--- EXERCISE TEXT Enclosed Below ---
Interestingly enough, when considering not just the set of "typical" or "known" substances, but the vastly larger amount of all possible compounds, almost all pure substances do not have a thermodynamically stable liquid state or gaseous state. To become a liquid, a molecule must gain enough energy to set itself loose from the tug of its neighbours in the solid state. Typically intermolecular forces are fairly weak, and so for simple molecules this energy can be provided at relatively low temperatures.
However, there is no upper bound on how strong the intermolecular forces between two molecules can become; just take an enormous molecule. Even with relatively weak intermolecular interactions between each atom, when summed up across a huge molecule, the required energy becomes vast.
Combine this with the fact that, thanks to combinatorics, almost all possible substances are composed of massive molecules (in a chemical analogue of the frivolous theorem of arithmetic). For example, there are only five possible distinct substances with the formula $\ce{C6H14}$, but over a trillion trillion trillion trillion ($10^{48}$) distinct molecules with formula $\ce{C120H242}$.
The conclusion is that almost certainly the molecules would decompose (breakage of covalent bonds) well before getting close to the extremely high temperatures needed to produce a true liquid state.
--- End of Enclosed EXERCISE TEXT ---
--- SUPPLIED RECORDS Enclosed Below ---
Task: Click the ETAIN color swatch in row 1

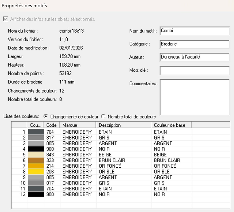Action: point(36,132)
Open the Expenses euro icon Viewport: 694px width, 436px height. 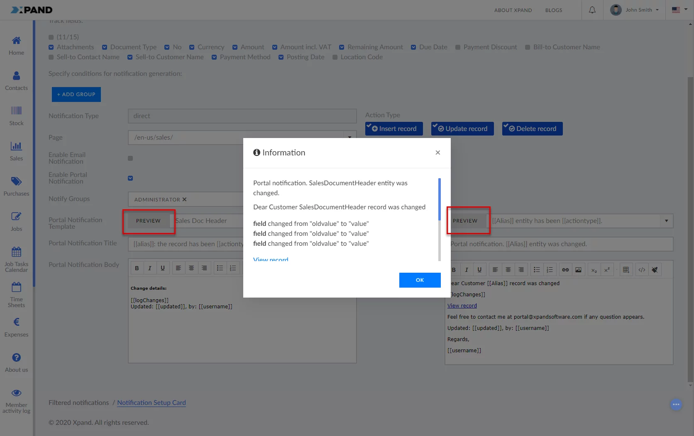click(x=16, y=322)
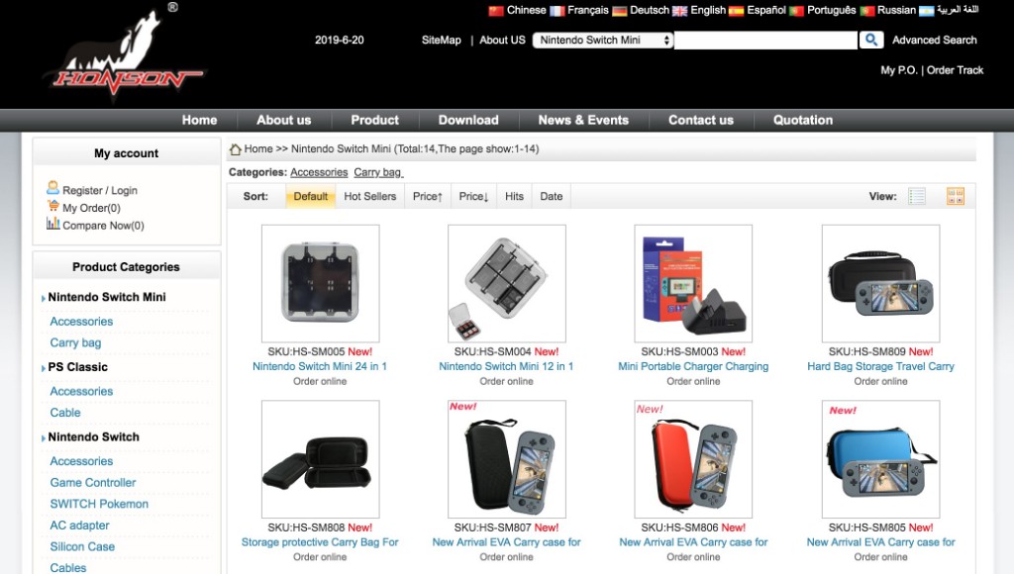Click in the search text field

[765, 40]
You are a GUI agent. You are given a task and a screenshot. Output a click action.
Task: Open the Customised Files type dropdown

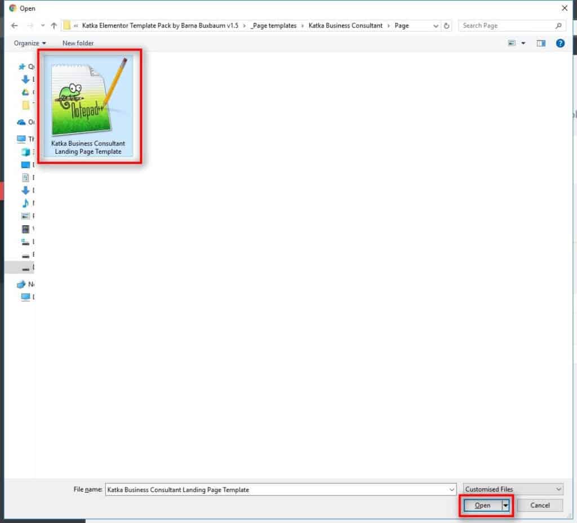tap(513, 489)
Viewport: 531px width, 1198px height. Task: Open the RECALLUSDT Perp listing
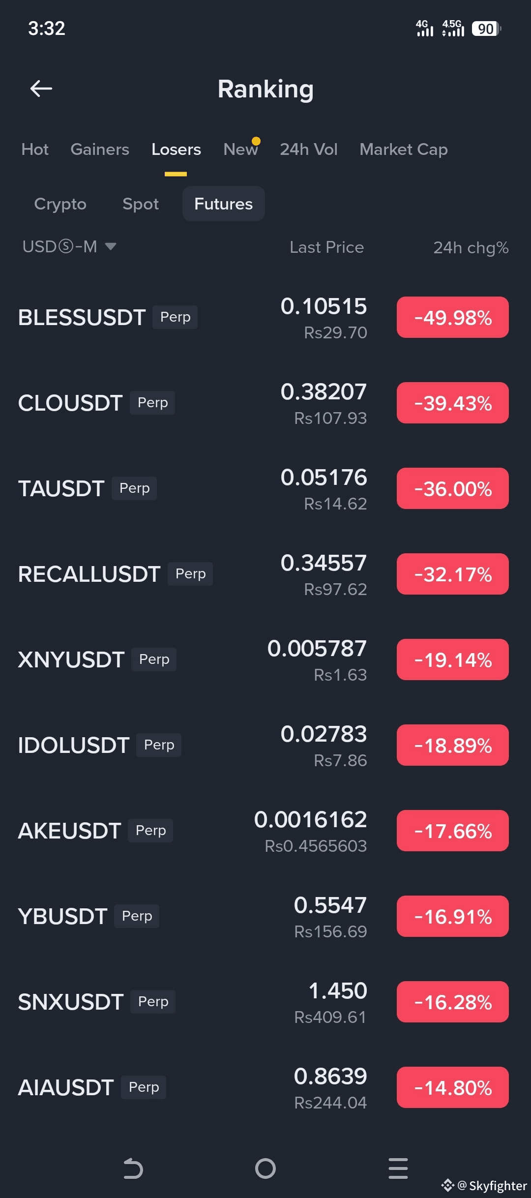tap(266, 574)
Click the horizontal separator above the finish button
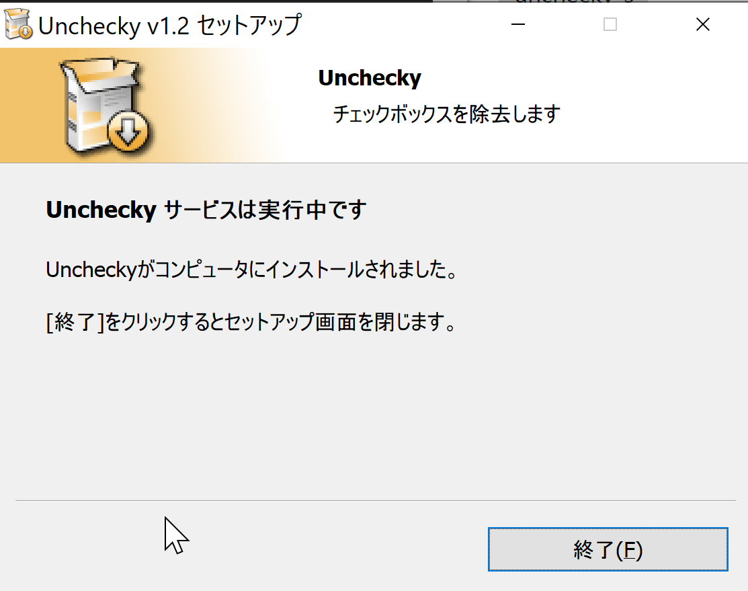The image size is (748, 591). click(376, 500)
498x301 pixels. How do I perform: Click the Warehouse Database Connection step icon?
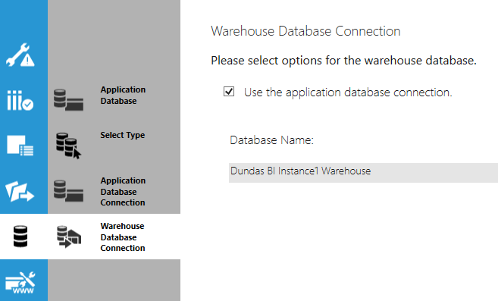[x=69, y=237]
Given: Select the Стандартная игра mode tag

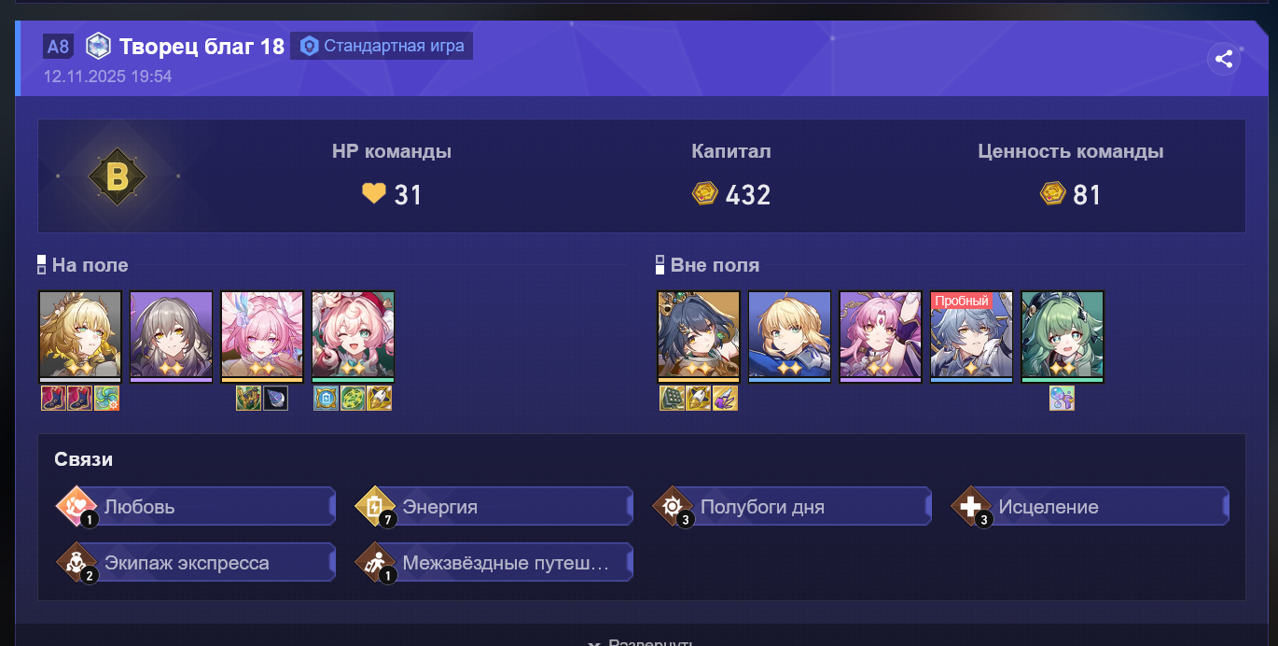Looking at the screenshot, I should [x=382, y=46].
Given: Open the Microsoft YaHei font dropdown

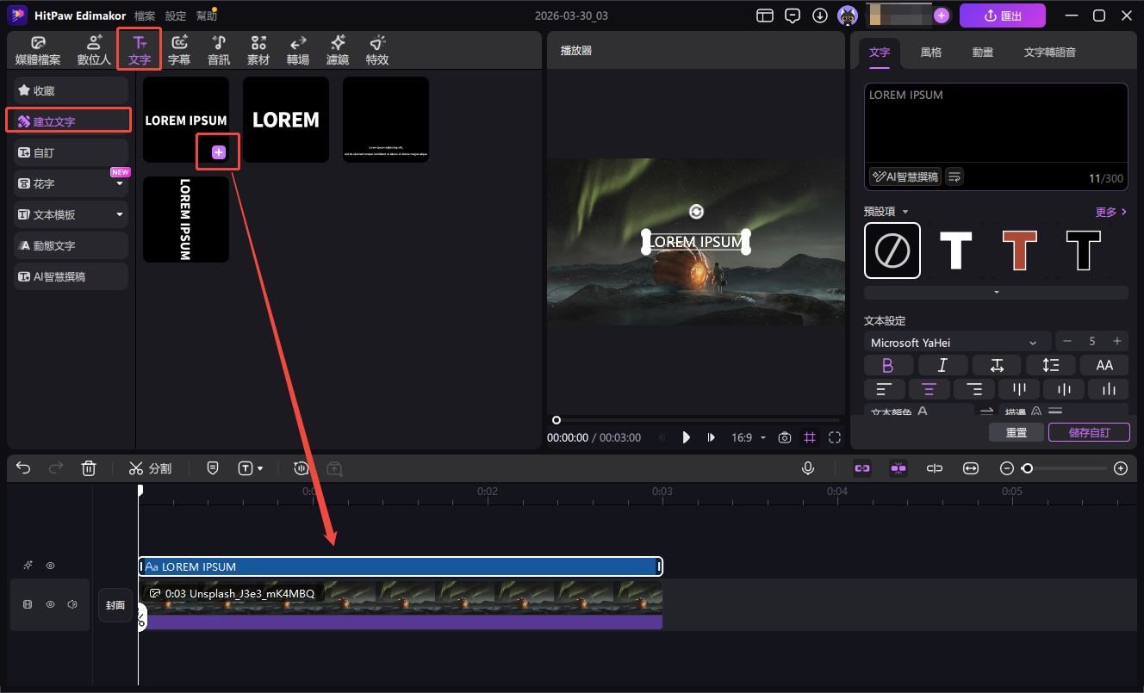Looking at the screenshot, I should [956, 342].
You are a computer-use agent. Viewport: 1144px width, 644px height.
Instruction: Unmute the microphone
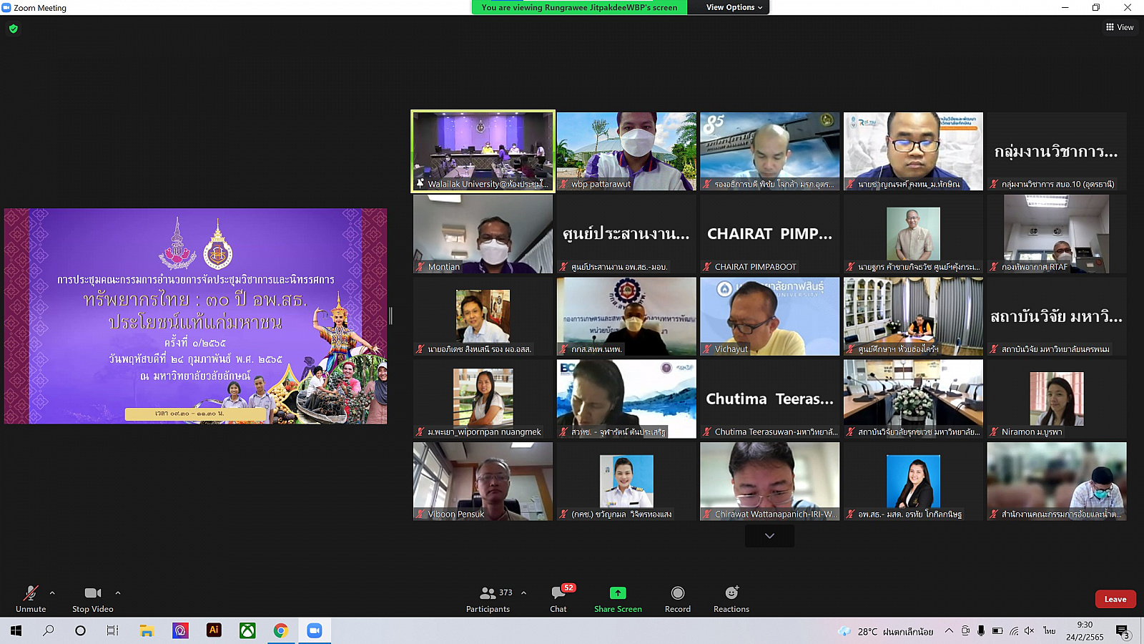pyautogui.click(x=31, y=593)
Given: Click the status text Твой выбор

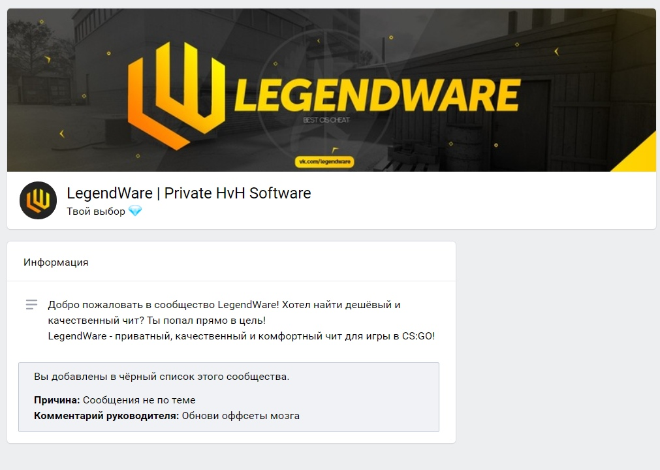Looking at the screenshot, I should (x=96, y=212).
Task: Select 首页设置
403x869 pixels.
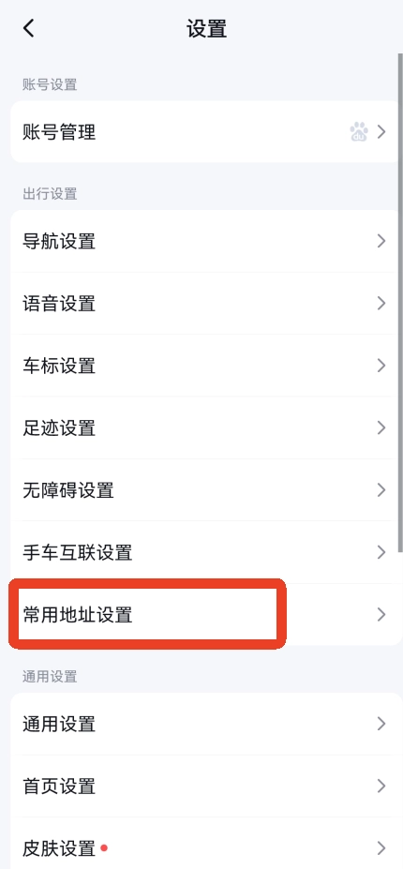Action: 205,786
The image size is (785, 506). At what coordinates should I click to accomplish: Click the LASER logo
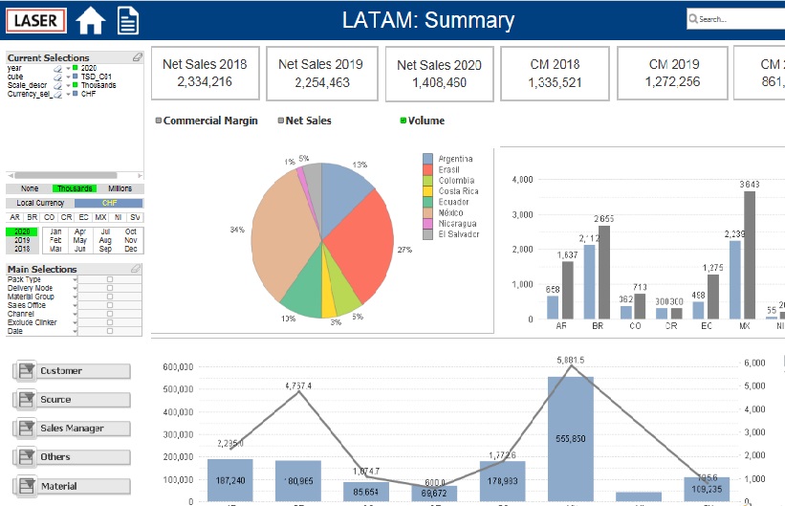[36, 20]
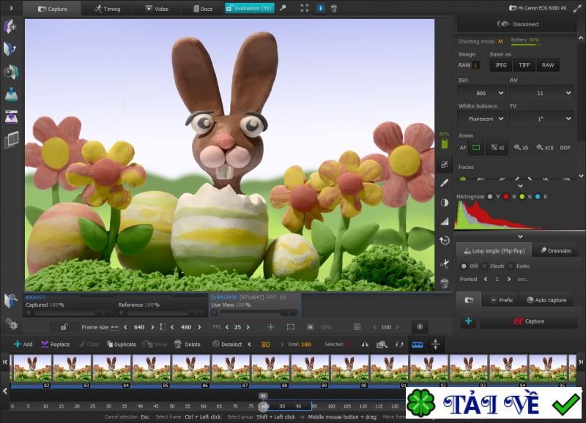This screenshot has height=423, width=586.
Task: Select the Flash radio option
Action: point(484,266)
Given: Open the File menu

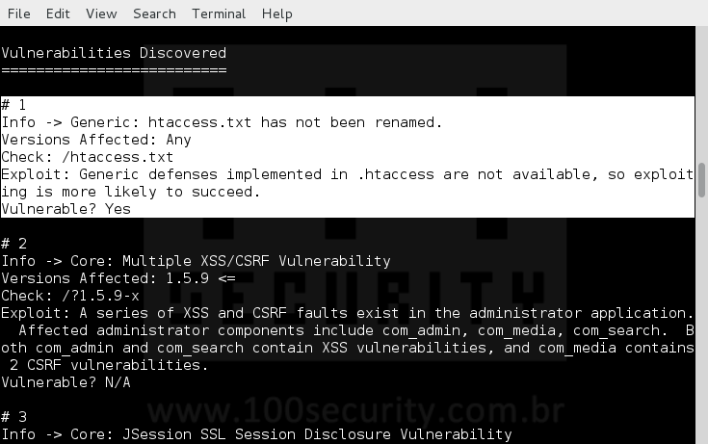Looking at the screenshot, I should tap(19, 13).
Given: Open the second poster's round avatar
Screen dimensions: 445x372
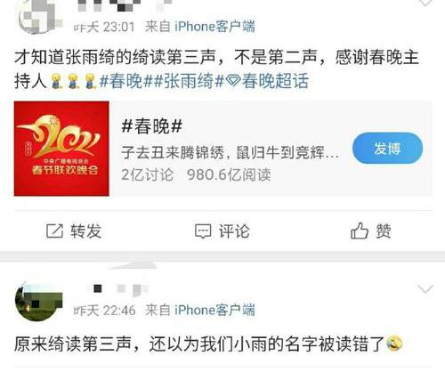Looking at the screenshot, I should pos(39,303).
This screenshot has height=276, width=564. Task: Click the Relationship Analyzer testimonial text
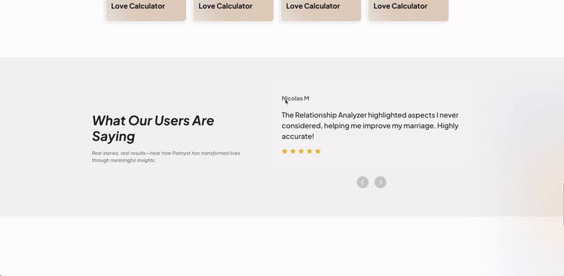click(x=370, y=126)
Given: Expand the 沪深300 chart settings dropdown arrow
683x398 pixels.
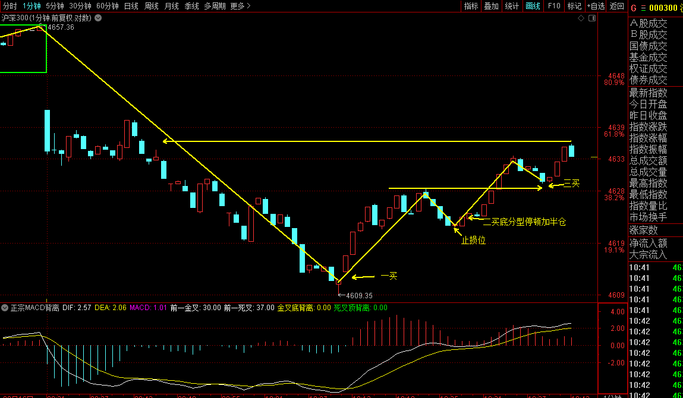Looking at the screenshot, I should [x=98, y=18].
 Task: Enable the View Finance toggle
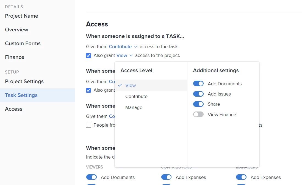click(x=198, y=115)
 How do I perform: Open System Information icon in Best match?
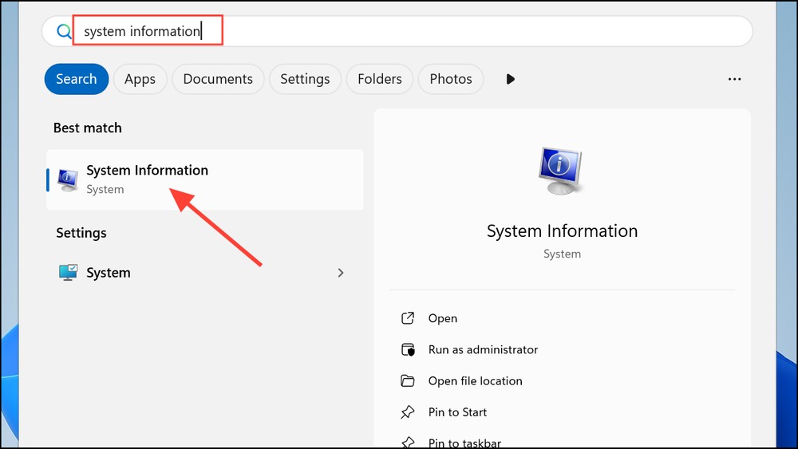tap(68, 180)
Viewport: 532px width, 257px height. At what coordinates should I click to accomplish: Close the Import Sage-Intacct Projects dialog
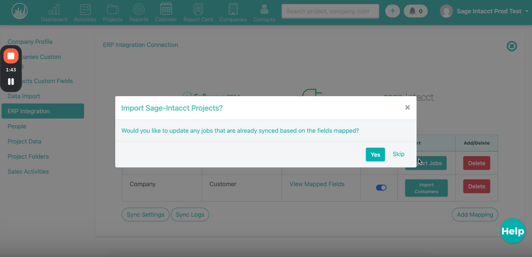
--- End of Enclosed SUPPLIED RECORDS ---
**WORK ITEM A**
According to the passage on why most possible compounds have no stable liquid state, how many distinct substances have the formula C6H14?
**WORK ITEM B**
Continue the passage on why most possible compounds have no stable liquid state, starting after its last sentence.

**REPLY A**
Five.

**REPLY B**
Therefore, there should be many, many examples to choose from. A heavy-handed example would be maitotoxin (or many other natural products). Though the theoretical melting point would be very high, the presence of all those hydroxyl groups suggests it would decompose by dehydration around ~200 °C, as is typical of polyols (I'm sure it would actually decompose much sooner).
In the same polyol vein, a much more relatable example would be sucrose (sugar). In the strict thermodynamic sense, sugar doesn't actually melt when heated on a stove. The clear colourless syrup that's formed is actually the first step in caramelization, the complicated thermal decomposition of sugar.
The above cases represent your first suggestion of possibilities. Polymers also fit, with the complication that artificial polymers are almost never actually pure substances but mixtures of very similar molecular chains, varying in size. Something like your last suggestion is interesting, but examples seem hard to provide. Perhaps dinitrogen pentoxide is close, due to its unusual transition between ionic and molecular forms.